What real life skills could you BS your way into having on your resume based on video games you've played?

Human Resources, possibly?

In my raiding guild I used to be an officer. One of my responsibilities (which I actually volunteered for because I knew I would be the most diplomatic person for it) was to tell people if they'd failed their trial periods in our guild. Basically like telling people they'd lost their job or they'd not passed their probation period.

I always tried to do it as nicely and as fairly as possible. I knew that they'd want to hear why they'd failed. I would explain why they'd failed and what they could do to get better. We were a patient guild and always guided our trialists and gave them a chance to improve before we decided to fail them, so when it got to that point I knew they were just not cut out for our guild.

I let them down gently, but firmly and told them what was up. They appreciated my honesty and empathy and went on to other guilds.
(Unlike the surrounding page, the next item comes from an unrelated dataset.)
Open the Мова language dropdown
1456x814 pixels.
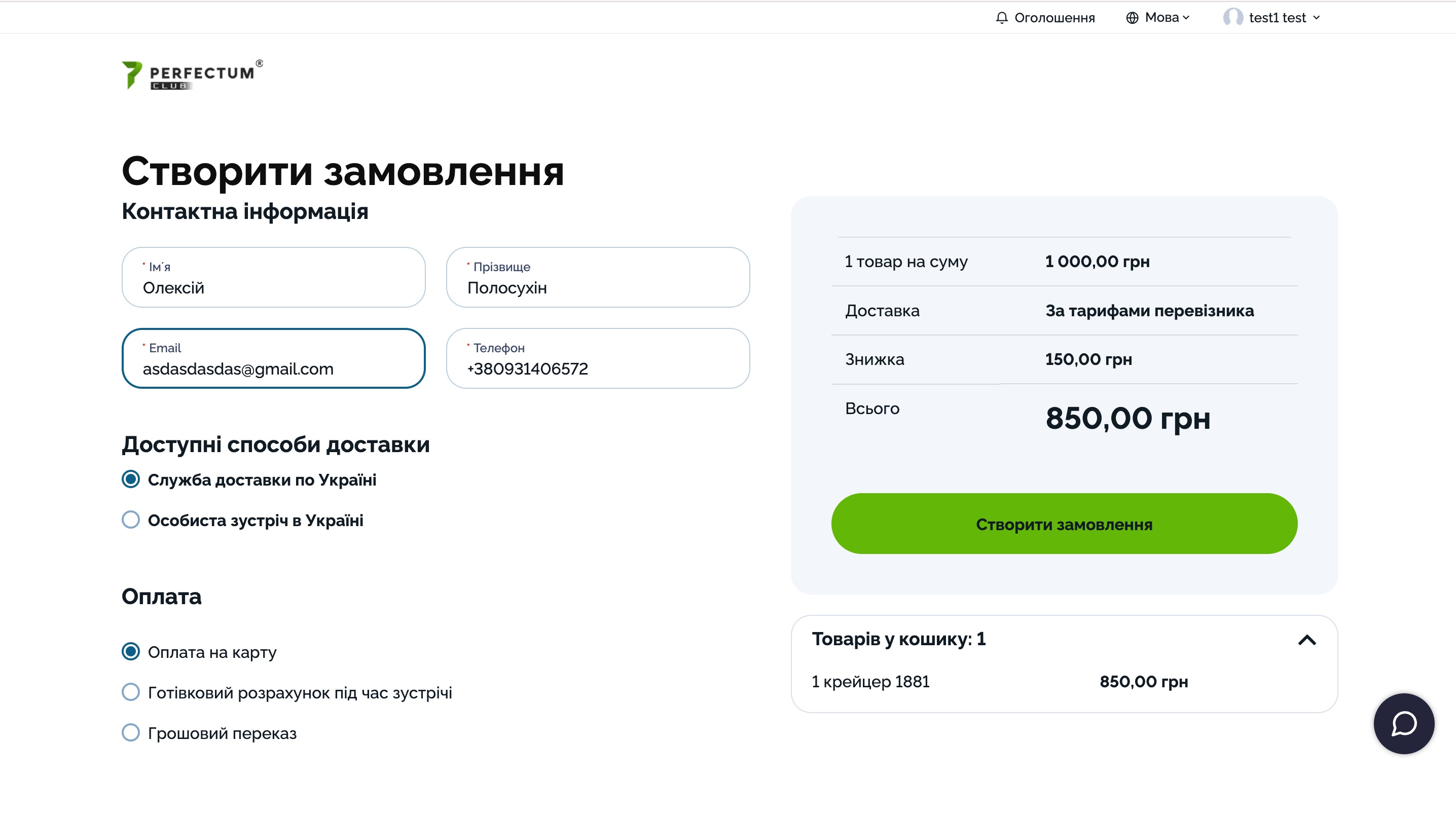[x=1167, y=18]
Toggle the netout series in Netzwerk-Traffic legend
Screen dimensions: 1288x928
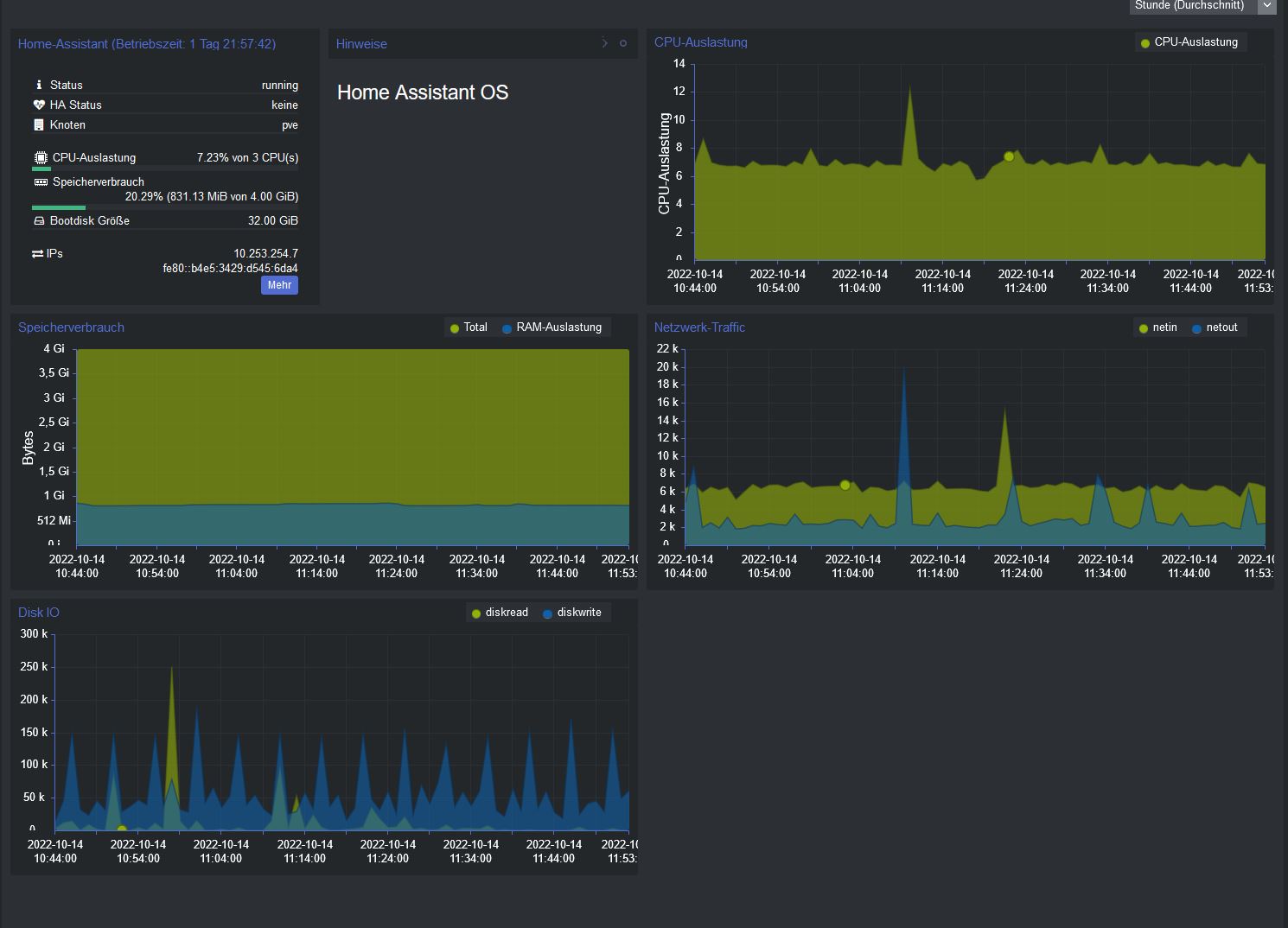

It sounds stupid, but in WoW sometimes people take raiding guilds quite seriously and it is sort of like having a "job", but not really. You show up for raids (big group events) at specified times, you've got a job you need to perform, whether it's dealing damage to monsters or healing your allies or protecting your allies from the hardest hits those monsters do. If you're unable to perform your role properly you will not last in the team.

I guess doing it for a job in real life would be much, much worse though. In a video game it's like whatever. In real life that's their livelihood. I'd probably end up bursting into tears from feeling so sorry for them if I had to tell them they were fired, haha.

Either way, playing WoW has actually taught me a lot about how teams work and how best to build them and bring them closer together. It's the human connection. It's being real. What makes people passionate about their jobs? A lot of the time, it's the people they work with. That fucking matters, because in a job you're spending a lot of time around those people.

I enjoy spending time with my guildies from WoW, so I enjoy raiding with them on that game. Otherwise I'd probably hate it. It's the same with work. You have to actually want to be around your co-workers, even if it's just in a work-related capacity. Otherwise you'll hate your job and if you hate your job, it's time to find a new job. Same with a WoW guild. Hate your guildies? Find a new guild.

So I guess that's what WoW has taught me. It's also taught me to accept people from all walks of life. It's taught me that we're all very weird, very odd people and that's absolutely okay.